La démocratie aux extrêmes

Sur la radicalisation politique

présentation de l'éditeur

Paris : La Dispute (coll. Pratiques politiques), 2006, 352 pages. En librairie le 11 mai 2006 352 p., 25,00 € - ISBN : 2-84303-122-2 - Code Sodis : 973448.3 - La Dispute, 109, rue Orfila, 75020 Paris, tél. 01 43 61 99 84, fax 01 43 61 95 75, la.dispute@wanadoo.fr Diffusion-distributition : CDE-Sodis

Mots clefs


Présentation

Terrorisme, guérillas, milices armées, montée des intégrismes et des nationalismes, retour des extrêmes droites, émeutes, violences urbaines : on pourrait allonger la liste de phénomènes manifestant une radicalisation de la lutte sociale et politique qui, en occupant très largement les unes des quotidiens et les débats politiques, créent une impression de démocraties assiégées et agressées par des extrémismes. Pour expliquer les raisons du surgissement de ces nouvelles menaces, les commentaires privilégient les causes exceptionnelles, extérieures au fonctionnement démocratique : fanatisme, repli communautariste, choc des civilisations, explosion des délinquances, crispation raciste, etc. Les sciences sociales ont des arguments à opposer à de telles représentations qui tracent une frontière claire et étanche entre le « normal » de la modération démocratique et le « pathologique » de la radicalité. Les contributions rassemblées ici, issues de travaux d’historiens, de juristes, de sociologues et de politistes, montrent que la radicalité n’est pas la cause, mais bien une des issues possibles de processus de radicalisation dont la dynamique s’inscrit dans le jeu politique ordinaire, dans des basculements invisibles dont les conséquences se dessinent après coup.
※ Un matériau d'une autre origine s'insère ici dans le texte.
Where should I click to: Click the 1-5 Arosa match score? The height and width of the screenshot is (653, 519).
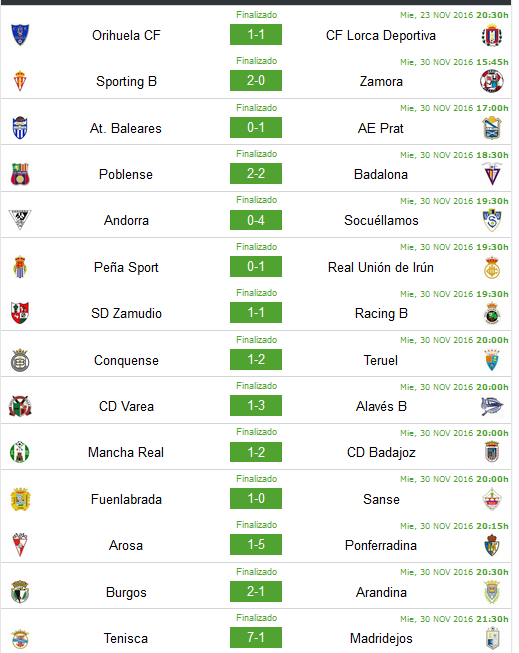coord(256,544)
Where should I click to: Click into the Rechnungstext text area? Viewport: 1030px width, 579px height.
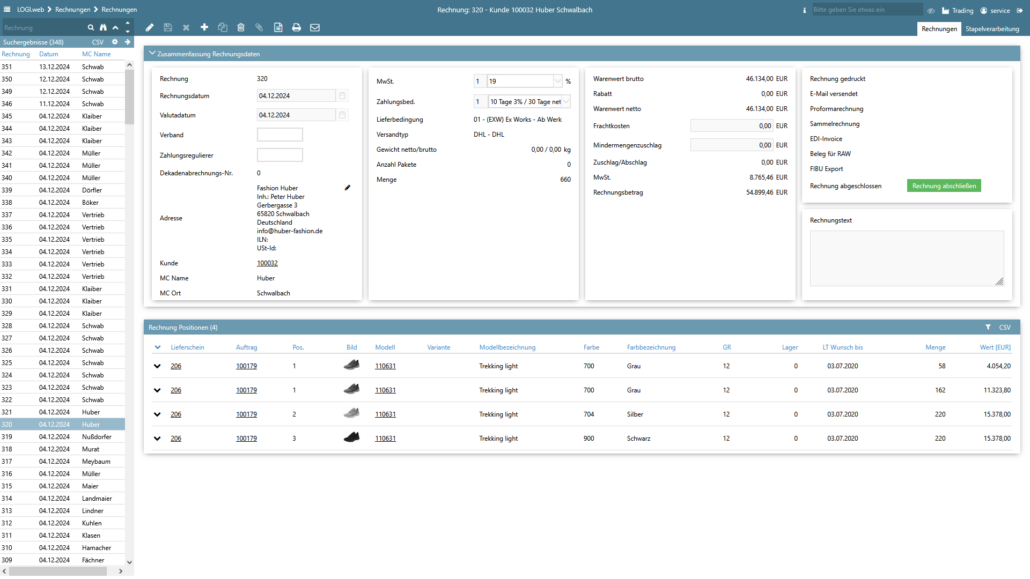tap(906, 258)
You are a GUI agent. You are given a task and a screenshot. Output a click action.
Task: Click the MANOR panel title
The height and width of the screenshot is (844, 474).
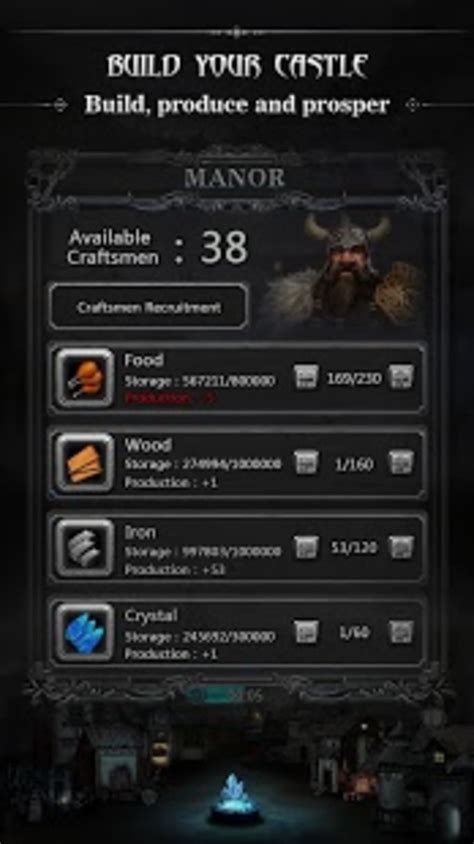point(235,178)
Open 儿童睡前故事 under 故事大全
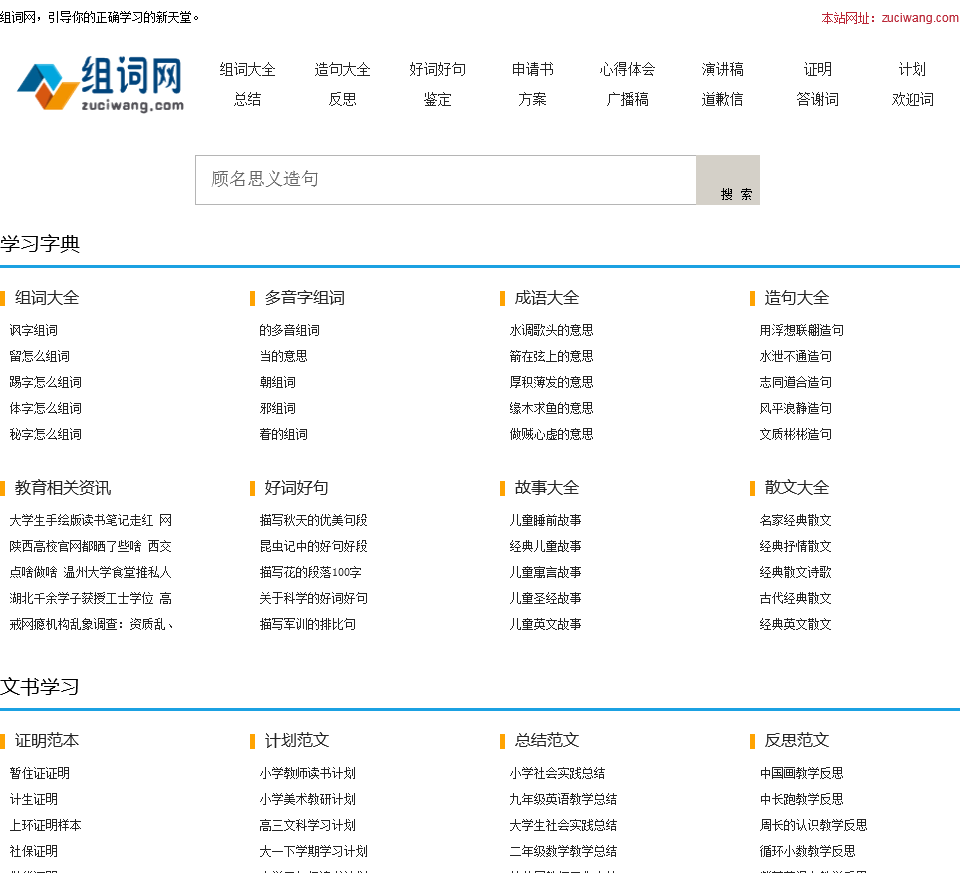This screenshot has width=960, height=873. coord(545,520)
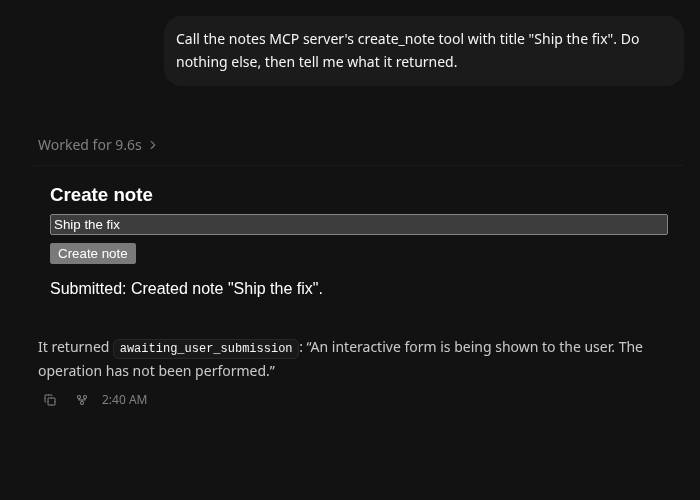Open the "Worked for 9.6s" details label
700x500 pixels.
90,145
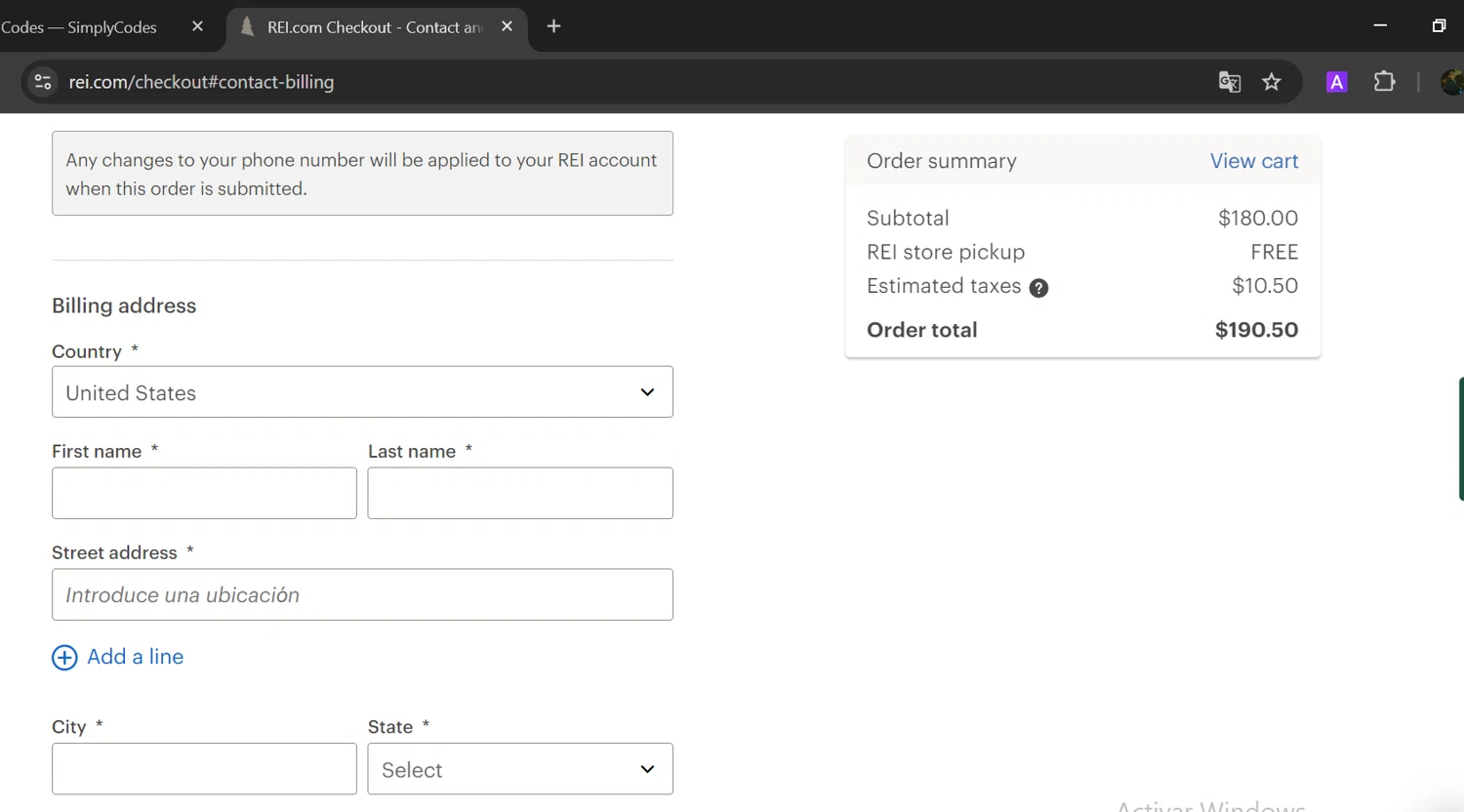Screen dimensions: 1464x812
Task: Click the Google Translate icon in address bar
Action: (1229, 82)
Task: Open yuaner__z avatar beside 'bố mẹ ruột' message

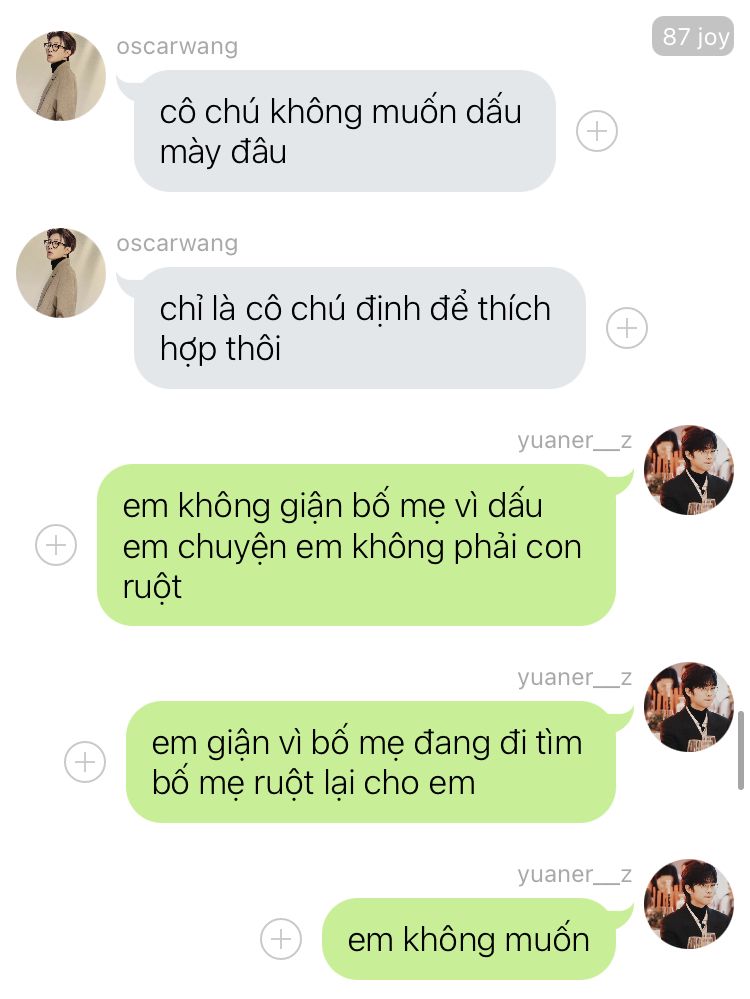Action: pyautogui.click(x=689, y=707)
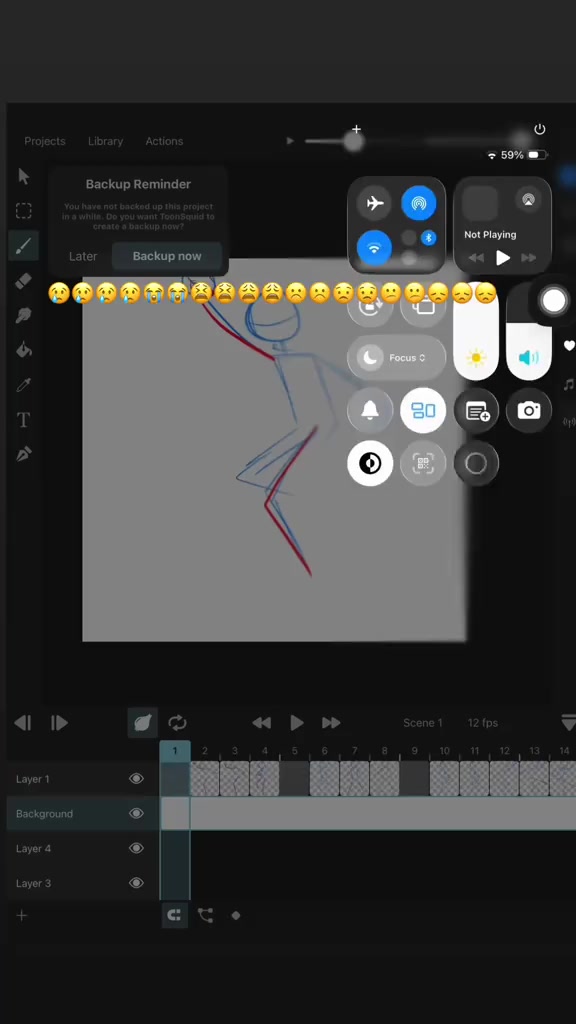
Task: Expand the timeline options triangle
Action: pos(568,723)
Si ce ne sont pas toujours les révolutionnaires qui font les révolutions, il reste à comprendre comment les jeux de surenchère, de compromis, de concurrences et d’alliances qui caractérisent la vie démocratique ordinaire peuvent produire des radicalités qui en minent les fondements.


Sommaire


Introduction,
par Annie Collovald et Brigitte Gaïti

.I. Questions sur la radicalisation politique,
par Annie Collovald et Brigitte Gaïti

.II. Le processus de radicalisation au début de la Révolution française,
par Timothy Tackett

.III. La narration historique des radicalisations religieuses chez Hume,
par Claude Gautier

.IV. Le raidissement conservateur du député Tocqueville en 1848,
par Claire Le Strat

.V. Des chômeurs « bons pour tous les coups de main politiques »,
par Emmanuel Pierru

VI. Les catégories juridiques dans les processus de radicalisation,
par Danièle Lochak

VII. Les néoconservateurs : sociologie d’une contre-révolution,
par Nicolas Guilhot

VIII. La contribution technocratique à la radicalisation du régime fasciste italien,
par Jean-Yves Dormagen

IX. « Plus près d’Allah ». L’itinéraire social et idéologique d’Imam Samudra,
par Romain Bertrand

.X. Des penchants vers les ultra-droites,
par Daniel Gaxie

XI. Périmètres du politique et coproduction de la radicalité à la fin du XIXe siècle,
par Michel Offerlé

XII. Comment la droite polonaise est devenue « radicale »,
par Frédéric Zalewski

XIII. « Radicalisation morale » et crise de la première République italienne,
par Jean-Louis Briquet

XIV. Médias alternatifs et radicalisation de la critique,
par Dominique Cardon et Fabien Granjon


Introduction

par Annie Collovald, Brigitte Gaïti

Le projet de ce livre est issu pour partie d’une table ronde de l’Association française de science politique qui s’est déroulée à l’Université de Lille en septembre 2002. Cette table ronde réunissait des historiens, des sociologues, des juristes et des politistes intéressés par la question de la radicalisation politique. Le thème était d’actualité ; il l’est toujours quatre ans plus tard.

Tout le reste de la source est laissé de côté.